» **Problem to work on**
All lines below containing the string "will" are to be copied.

» **Records drawn from a dataset**
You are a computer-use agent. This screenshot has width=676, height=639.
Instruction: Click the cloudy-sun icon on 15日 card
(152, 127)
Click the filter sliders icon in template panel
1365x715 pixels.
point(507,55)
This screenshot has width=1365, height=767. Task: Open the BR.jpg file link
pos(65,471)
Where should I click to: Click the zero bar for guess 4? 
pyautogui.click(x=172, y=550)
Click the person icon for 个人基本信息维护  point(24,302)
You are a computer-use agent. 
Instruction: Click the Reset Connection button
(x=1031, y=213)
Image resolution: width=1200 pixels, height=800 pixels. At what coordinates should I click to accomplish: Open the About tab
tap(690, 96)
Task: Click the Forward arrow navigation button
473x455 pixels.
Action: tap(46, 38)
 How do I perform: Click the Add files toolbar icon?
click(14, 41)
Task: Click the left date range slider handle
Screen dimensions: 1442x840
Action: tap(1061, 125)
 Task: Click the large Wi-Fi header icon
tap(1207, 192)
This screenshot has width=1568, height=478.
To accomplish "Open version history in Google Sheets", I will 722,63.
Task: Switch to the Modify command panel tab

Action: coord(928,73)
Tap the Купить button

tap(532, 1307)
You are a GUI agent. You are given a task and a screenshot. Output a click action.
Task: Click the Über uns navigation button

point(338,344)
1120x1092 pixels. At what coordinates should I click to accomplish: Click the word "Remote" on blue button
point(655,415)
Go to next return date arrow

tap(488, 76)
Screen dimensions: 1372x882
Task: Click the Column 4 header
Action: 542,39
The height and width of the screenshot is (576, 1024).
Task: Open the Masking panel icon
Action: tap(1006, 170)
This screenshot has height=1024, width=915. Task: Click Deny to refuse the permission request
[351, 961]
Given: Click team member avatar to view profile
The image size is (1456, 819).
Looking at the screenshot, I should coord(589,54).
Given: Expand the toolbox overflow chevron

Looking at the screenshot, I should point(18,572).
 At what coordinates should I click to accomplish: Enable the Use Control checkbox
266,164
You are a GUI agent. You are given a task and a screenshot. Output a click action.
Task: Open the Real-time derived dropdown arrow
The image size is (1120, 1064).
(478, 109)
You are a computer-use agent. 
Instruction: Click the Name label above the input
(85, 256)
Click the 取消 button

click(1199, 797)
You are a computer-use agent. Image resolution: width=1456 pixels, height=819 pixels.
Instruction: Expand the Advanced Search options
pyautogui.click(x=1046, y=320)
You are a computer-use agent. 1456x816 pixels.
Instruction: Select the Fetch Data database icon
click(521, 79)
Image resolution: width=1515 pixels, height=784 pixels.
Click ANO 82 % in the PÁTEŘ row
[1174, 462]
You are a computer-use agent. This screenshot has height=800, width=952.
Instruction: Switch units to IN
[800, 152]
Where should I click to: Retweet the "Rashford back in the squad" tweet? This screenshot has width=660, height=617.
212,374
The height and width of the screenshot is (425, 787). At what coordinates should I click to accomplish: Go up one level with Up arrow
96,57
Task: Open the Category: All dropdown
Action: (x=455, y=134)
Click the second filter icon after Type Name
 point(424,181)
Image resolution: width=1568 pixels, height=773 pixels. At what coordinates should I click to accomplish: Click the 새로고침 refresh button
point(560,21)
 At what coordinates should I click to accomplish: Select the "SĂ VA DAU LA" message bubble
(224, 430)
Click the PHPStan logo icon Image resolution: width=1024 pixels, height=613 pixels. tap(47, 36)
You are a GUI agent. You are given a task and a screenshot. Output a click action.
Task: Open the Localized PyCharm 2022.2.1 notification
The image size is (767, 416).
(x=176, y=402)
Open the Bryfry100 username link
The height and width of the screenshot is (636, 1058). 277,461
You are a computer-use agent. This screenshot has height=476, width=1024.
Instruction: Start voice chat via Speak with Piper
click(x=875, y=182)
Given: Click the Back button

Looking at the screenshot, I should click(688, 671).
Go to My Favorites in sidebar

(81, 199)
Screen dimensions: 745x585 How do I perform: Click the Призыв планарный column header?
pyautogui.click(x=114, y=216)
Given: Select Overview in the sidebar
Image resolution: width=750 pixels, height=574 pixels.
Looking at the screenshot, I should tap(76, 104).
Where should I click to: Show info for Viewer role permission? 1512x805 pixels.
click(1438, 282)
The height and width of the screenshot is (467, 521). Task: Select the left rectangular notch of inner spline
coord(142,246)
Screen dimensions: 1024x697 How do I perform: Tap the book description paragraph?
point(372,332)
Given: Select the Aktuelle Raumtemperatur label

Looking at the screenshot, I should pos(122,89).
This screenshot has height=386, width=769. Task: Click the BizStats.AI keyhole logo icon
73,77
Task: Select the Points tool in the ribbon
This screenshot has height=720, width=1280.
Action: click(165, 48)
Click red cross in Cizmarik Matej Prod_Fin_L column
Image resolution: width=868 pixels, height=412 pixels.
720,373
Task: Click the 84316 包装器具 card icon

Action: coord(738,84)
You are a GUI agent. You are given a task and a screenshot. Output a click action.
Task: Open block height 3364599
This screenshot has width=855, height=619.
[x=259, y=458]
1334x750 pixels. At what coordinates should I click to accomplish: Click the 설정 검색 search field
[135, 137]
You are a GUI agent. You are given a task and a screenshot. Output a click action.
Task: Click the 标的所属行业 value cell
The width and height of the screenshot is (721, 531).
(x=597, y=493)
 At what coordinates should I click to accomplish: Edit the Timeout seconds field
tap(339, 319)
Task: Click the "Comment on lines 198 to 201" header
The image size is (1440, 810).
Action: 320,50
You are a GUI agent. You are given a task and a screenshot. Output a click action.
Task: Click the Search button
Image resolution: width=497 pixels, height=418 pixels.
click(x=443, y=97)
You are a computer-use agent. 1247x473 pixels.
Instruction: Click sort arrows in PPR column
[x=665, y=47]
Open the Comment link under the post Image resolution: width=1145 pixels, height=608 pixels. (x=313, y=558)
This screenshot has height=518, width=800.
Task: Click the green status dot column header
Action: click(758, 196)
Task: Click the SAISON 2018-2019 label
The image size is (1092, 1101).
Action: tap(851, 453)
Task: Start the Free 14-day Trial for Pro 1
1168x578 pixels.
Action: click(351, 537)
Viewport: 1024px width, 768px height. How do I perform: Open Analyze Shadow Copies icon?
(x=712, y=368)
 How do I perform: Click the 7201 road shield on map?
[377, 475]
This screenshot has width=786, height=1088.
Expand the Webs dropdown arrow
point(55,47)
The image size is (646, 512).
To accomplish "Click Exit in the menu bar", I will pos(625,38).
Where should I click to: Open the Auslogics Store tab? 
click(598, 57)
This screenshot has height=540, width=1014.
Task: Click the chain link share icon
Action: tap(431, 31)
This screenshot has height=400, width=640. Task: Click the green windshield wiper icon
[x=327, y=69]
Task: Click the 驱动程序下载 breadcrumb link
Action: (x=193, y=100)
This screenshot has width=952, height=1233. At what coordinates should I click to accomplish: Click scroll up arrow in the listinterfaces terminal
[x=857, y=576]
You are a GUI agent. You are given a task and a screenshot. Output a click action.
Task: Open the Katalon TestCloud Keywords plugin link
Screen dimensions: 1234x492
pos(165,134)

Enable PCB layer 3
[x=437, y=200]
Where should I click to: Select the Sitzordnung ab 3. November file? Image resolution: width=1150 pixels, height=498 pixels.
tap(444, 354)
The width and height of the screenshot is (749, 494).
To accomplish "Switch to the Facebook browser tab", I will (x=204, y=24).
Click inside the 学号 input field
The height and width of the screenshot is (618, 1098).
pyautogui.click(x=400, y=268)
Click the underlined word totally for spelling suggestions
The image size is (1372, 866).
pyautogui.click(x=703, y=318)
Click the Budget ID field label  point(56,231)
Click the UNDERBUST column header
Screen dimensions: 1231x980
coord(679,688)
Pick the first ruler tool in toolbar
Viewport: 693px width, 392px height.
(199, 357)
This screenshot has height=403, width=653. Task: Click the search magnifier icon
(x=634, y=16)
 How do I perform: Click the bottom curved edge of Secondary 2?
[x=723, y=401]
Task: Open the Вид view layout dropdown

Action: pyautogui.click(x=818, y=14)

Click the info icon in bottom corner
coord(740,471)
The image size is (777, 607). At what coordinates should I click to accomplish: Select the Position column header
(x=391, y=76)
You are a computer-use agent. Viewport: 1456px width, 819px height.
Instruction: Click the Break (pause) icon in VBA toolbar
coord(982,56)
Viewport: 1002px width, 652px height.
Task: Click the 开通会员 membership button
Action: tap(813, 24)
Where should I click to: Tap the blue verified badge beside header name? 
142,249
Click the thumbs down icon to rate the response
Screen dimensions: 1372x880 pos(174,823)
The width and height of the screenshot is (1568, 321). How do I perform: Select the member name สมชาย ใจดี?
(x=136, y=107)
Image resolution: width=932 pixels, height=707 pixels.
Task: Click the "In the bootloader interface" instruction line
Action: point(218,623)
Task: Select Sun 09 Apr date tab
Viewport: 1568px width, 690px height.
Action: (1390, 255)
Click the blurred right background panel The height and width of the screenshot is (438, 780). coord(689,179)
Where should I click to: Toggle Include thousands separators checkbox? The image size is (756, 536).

» **Response**
To accomplish "Open version history in Google Sheets", I will 722,63.
To accomplish "Click Exit in the menu bar", I will pos(625,38).
To accomplish "Switch to the Facebook browser tab", I will (x=204, y=24).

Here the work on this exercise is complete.